ILEPI Testimony on a Progressive Income Tax Before the Illinois House

On Wednesday, May 2, the Illinois House Revenue & Finance Committee held a hearing on the possibility of a progressive income tax in Illinois. Frank Manzo IV, MPP, Policy Director of the Illinois Economic Policy Institute (ILEPI) provided a brief testimony. Here is what he said.

Please CLICK HERE to read a full version of the testimony.

Good afternoon, Mr. Chairman and Members of the Committee. My name is Frank Manzo IV. I am the Policy Director of the Illinois Economic Policy Institute, a nonprofit research organization that provides candid and dynamic analyses on major subjects affecting the Illinois economy.

In 2017, the Illinois Economic Policy Institute and the University of Illinois conducted an evidence-based review of public policies that grow state economies. And we concluded that, time and again, the academic research finds that investing in public education and investing in infrastructure are the most effective public policies at achieving broad-based economic prosperity. Fiscal sustainability through balanced budgets also allows governments to fund these investments and boosts business confidence.

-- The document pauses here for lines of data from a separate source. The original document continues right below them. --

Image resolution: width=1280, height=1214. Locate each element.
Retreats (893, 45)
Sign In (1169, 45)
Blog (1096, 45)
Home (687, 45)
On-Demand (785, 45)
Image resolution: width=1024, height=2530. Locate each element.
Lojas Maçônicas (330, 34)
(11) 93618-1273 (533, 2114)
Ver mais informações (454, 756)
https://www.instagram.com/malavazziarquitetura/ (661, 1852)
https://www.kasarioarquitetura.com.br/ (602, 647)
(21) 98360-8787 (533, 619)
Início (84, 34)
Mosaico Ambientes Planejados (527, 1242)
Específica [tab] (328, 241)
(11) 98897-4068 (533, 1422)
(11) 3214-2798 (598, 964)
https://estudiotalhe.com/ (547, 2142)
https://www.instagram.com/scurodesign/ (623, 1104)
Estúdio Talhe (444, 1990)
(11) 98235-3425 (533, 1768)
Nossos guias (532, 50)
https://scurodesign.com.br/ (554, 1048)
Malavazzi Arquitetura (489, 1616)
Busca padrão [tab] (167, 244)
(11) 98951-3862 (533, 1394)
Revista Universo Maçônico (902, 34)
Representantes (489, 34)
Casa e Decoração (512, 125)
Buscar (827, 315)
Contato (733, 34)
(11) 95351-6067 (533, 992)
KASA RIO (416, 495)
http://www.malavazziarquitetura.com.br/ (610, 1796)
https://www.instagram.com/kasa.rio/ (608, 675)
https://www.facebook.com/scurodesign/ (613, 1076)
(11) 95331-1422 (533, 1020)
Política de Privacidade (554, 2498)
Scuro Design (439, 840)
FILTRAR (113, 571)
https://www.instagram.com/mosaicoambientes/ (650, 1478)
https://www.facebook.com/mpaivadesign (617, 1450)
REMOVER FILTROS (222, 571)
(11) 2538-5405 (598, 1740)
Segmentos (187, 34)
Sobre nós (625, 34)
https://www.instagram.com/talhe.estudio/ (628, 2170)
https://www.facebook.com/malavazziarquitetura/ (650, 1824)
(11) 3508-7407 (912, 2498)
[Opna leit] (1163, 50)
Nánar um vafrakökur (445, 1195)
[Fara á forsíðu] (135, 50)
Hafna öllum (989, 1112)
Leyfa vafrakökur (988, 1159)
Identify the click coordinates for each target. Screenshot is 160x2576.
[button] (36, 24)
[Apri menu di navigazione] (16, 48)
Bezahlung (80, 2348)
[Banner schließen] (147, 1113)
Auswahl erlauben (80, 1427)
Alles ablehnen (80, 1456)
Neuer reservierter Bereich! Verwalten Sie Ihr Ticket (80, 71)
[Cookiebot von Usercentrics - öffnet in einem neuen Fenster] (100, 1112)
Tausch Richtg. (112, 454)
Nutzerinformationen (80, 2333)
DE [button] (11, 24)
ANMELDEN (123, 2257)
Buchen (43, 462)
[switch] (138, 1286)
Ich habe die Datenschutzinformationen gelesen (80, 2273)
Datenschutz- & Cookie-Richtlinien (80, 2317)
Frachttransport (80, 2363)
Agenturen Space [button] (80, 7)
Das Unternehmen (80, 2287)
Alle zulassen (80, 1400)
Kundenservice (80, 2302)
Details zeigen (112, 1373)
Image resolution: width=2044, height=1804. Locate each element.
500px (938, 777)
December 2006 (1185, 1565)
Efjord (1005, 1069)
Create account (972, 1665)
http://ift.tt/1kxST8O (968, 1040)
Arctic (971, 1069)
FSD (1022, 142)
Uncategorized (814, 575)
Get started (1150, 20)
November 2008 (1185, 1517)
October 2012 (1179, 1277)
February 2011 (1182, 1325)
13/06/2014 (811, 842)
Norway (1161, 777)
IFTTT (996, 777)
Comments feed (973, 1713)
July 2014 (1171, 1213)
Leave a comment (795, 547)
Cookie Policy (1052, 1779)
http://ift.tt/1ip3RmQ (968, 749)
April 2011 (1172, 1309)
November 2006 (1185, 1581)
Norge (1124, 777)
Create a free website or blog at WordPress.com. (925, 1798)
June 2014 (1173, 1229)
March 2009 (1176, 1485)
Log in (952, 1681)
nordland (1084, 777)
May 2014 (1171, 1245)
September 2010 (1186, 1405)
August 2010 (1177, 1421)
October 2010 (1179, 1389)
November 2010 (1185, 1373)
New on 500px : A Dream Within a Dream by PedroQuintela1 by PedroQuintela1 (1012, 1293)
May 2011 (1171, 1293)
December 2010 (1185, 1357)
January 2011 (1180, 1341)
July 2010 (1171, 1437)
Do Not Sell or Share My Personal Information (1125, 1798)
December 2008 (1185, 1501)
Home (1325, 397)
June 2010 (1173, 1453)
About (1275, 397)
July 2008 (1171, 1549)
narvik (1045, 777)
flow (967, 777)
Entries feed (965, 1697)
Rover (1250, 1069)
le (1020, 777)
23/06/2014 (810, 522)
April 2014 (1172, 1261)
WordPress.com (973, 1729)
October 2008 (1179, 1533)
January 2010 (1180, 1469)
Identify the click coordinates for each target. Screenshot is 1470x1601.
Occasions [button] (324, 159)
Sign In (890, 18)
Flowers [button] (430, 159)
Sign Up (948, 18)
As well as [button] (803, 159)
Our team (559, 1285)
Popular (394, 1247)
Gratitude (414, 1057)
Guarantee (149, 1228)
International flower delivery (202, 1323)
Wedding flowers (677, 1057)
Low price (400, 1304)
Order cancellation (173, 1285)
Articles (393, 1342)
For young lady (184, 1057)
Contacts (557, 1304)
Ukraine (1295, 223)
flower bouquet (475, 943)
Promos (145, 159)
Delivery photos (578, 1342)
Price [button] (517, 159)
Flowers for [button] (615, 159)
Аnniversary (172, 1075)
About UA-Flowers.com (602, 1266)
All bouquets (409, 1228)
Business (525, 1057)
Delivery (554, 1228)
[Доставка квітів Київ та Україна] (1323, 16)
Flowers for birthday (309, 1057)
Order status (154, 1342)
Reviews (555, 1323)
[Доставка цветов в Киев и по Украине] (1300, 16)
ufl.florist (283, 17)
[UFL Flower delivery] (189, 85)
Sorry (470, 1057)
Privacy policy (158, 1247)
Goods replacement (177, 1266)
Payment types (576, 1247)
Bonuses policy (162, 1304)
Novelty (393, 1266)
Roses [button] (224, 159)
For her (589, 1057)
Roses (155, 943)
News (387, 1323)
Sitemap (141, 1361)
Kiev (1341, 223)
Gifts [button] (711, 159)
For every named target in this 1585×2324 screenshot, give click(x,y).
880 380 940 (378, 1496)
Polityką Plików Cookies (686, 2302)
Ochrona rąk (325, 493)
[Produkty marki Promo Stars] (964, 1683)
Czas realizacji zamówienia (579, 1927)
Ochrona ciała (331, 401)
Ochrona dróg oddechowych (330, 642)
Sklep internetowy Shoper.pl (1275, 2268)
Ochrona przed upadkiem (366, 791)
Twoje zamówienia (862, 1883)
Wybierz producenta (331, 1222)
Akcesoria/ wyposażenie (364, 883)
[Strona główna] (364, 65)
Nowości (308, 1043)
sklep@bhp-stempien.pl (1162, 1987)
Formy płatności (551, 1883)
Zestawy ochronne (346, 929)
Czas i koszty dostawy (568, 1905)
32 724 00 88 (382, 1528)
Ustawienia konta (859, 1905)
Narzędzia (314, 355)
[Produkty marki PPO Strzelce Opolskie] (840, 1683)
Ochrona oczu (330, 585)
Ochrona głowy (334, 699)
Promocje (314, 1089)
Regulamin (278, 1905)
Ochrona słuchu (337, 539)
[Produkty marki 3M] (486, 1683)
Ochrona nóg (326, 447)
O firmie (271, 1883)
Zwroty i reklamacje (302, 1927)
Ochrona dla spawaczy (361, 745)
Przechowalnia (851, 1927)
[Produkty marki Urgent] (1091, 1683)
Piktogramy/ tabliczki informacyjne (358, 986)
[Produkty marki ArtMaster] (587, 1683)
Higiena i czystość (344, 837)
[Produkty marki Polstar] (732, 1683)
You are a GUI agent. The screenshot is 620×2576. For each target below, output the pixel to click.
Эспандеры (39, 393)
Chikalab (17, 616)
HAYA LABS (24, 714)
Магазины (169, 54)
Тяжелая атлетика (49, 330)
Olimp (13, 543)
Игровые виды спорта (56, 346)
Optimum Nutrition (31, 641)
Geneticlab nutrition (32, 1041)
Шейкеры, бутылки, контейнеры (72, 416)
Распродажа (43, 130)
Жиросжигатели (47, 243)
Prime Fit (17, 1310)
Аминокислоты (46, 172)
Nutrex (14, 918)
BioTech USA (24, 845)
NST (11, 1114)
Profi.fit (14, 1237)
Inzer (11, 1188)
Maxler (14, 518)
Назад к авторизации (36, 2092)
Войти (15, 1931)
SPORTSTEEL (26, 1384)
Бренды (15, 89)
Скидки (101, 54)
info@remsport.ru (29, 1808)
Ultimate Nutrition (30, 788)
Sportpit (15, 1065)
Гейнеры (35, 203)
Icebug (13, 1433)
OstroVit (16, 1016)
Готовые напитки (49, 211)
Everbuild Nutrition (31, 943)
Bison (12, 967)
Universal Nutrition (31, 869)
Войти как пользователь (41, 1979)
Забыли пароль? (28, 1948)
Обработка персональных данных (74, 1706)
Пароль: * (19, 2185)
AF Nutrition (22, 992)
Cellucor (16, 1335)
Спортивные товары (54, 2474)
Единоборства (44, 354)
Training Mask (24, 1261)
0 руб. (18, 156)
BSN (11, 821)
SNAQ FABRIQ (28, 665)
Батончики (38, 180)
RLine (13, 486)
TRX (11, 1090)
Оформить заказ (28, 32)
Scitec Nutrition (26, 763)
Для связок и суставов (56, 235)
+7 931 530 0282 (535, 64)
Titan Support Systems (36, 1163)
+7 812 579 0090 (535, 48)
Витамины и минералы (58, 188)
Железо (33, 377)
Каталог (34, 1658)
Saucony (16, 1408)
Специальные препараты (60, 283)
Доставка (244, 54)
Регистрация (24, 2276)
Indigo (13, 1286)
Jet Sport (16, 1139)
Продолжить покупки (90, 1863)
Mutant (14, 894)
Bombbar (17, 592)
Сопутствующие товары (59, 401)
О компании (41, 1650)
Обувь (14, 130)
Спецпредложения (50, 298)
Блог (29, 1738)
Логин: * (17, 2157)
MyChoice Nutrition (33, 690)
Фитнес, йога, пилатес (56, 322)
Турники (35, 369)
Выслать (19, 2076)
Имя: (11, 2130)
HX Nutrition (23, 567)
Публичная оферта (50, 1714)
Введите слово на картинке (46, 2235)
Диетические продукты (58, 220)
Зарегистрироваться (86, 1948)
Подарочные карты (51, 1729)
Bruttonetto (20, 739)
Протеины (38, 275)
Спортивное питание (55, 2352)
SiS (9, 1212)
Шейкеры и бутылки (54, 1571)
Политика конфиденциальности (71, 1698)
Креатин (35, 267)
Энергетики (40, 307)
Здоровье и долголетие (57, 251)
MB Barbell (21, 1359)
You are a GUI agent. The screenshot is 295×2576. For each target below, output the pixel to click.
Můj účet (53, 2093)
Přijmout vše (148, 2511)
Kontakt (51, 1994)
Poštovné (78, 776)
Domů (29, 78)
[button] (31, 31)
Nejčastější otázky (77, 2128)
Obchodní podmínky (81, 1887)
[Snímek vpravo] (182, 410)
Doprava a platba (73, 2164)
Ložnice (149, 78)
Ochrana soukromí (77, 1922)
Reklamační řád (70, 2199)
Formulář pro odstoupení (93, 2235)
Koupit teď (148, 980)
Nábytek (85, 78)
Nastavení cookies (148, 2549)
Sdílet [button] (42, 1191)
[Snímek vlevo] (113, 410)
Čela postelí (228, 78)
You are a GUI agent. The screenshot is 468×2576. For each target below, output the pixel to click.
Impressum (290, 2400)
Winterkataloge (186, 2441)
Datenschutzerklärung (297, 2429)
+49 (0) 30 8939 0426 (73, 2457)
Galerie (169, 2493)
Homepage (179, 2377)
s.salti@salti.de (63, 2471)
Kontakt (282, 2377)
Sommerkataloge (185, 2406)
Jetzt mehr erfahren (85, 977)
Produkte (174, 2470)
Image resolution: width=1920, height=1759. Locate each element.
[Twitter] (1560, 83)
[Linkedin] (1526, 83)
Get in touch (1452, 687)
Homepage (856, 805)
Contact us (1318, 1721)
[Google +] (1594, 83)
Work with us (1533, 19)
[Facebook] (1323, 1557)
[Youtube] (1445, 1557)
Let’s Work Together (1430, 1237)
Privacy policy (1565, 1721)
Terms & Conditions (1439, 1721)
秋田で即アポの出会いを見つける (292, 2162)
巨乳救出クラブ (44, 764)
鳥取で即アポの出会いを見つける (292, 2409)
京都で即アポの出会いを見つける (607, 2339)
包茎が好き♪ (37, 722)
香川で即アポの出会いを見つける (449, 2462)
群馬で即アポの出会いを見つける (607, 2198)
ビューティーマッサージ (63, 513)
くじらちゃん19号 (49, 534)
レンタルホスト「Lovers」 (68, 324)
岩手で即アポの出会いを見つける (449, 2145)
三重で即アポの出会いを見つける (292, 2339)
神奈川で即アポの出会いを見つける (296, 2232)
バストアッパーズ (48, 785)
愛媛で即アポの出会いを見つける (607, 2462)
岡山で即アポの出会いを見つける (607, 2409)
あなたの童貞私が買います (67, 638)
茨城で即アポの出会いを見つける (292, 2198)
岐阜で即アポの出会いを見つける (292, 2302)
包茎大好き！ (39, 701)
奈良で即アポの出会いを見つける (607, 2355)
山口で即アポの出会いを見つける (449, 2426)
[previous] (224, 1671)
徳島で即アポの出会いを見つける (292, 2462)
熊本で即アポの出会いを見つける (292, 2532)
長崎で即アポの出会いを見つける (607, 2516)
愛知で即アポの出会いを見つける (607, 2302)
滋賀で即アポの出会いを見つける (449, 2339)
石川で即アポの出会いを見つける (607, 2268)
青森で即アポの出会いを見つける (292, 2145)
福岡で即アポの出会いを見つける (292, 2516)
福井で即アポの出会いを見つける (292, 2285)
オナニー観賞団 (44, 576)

For years, the State of Illinois has under-invested in public education, under-invested in infrastructure, and operated without budget stability. This means that our economy has grown slower than the rest of the nation. The lack of state support has produced financial distress for school districts and forced local governments to rely heavily on property taxes– a “regressive” form of taxation. State funding for universities has declined, resulting in students choosing to go out-of-state for school. And Illinois residents have become accustomed to pothole-filled roads, deteriorating transit systems, and unsafe veterans’ homes. Put simply, Illinois needs– needs– to generate additional revenue to balance the budget and enhance public investment.

Replacing the flat income tax with a graduated income tax, if done correctly, could generate the additional revenue to balance the budget and stimulate the economy– all while cutting taxes for the vast majority of Illinois households. The Center for Tax and Budget Accountability has a proposal that would cut taxes for 98 percent of Illinois taxpayers, raise them on the richest 2 percent, and generate $2 billion in revenue per year. This proposal would help make Illinois’ tax code fairer by shifting the burden from working-class families to wealthy families.

Now, we at the Illinois Economic Policy Institute are currently working with our partners at the University of Illinois Project for Middle Class Renewal to study different plans for a possible graduated income tax in Illinois. We are evaluating proposals based on a number of metrics. And we are finding that a well-designed graduated income tax can achieve many goals, including cutting taxes for the vast majority of Illinois households and raising them on the rich, holding small “pass-through” businesses harmless and boosting economic growth, and increasing public investments while cutting local property taxes.

Lastly, I just wanted to note that opponents of graduated income tax systems often present unsound arguments based on the discredited idea of “trickle-down” economics. A 2017 analysis found that the nine states with the highest top income tax rates had faster GDP growth, and faster personal income growth than the nine states with no income taxes. And opponents have no explanation for the recent failure of the experiment in Kansas, which adhered to trickle-down theories and “flattened” their progressive income tax, but later found themselves saddled with less state revenue, a budget deficit, and slow job growth. Since 2012, employment growth in Kansas has fallen behind the national average. Even Illinois had higher job growth than Kansas. The point is that trickle-down arguments often lead to unsound public policy.

Here are the two things that I really want you to take away from my testimony today.

  1. The Illinois economy is falling behind largely due to a lack of investment in public education and infrastructure, as well as a lack of investor confidence in the state.
  2. A progressive income tax could help Illinois achieve desirable policy outcomes, including cutting taxes for middle-class families while raising them on the rich, generating revenue to reduce the structural budget deficit, and providing property tax relief for homeowners.

Lawmakers should consider a constitutional amendment to permit a graduated income tax in Illinois.